前半は寅の結婚騒動(これが後半の伏線となる)から始まる。これは一歩間違うとしんみりしすぎる終わりになるのだが、そこを源公が鐘を鳴らすシーンであくまでもこの作品は喜劇ですよと見せているのが、うまい。
続いて、田中絹代さん演じる旧家の奥様と話す旅のシーンがある。ここは風情のあるいいシーン。田中絹代さんの演技が流石の一言に尽きる。また、夕暮れの山での墓参りの絵もいい。

これが終わると、いよいよ本編に入る。しかし、ここからの中盤は、正直なところ、八千草薫さんがヒロインなので寅との絡みが上手くつくれず、喜劇としてはそこがつらい。その分、岡倉先生などを登場させてコメディシーンはそっちに任せている。もっとも、八千草さん演じるお千代が寅さんと出会う暖簾のシーンなどは面白いし、後半の出てくる出てくるニュースが全部親子ネタで、寅たちが四苦八苦するシーンも面白い。後者も一歩間違えば不謹慎ネタなのだが、そこをカバーするのは、やはり前半でこれはあくまでも喜劇ですよと示しているからだろう。
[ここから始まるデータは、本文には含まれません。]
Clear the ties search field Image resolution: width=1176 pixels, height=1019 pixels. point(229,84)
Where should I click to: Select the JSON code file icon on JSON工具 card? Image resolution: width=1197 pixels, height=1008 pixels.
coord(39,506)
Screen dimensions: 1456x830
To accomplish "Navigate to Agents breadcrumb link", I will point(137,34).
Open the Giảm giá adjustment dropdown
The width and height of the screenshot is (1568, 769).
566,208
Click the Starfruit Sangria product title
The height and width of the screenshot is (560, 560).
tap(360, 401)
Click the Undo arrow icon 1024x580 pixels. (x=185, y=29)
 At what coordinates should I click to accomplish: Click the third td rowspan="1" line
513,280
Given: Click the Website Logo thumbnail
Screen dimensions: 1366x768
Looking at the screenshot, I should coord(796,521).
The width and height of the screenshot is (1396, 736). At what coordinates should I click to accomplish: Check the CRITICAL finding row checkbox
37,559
さて中盤の喜劇の瞬発力こそ弱いものの、ところがどっこい、終盤は八千草薫さん、この人のためにつくったシーンがあり、素晴らしい。ああ、このために、このシーンで涙するための映画を観てきたんだなと気づく。落語的な掛合いの面白さなら、やはり浅丘ルリ子さんや大地喜和子さんなどのマドンナに軍配が上がるが、これはこれでその終盤のシーンで成立している一作。この後も似たパターンは何作かつくられてるが、何か不思議な八千草さんにしか出せない魅力があるのである。(同じパターンでも、女優さんによってマドンナの出す魅力を変えている、それこそが山田監督の技能とも言えるのかもしれないが)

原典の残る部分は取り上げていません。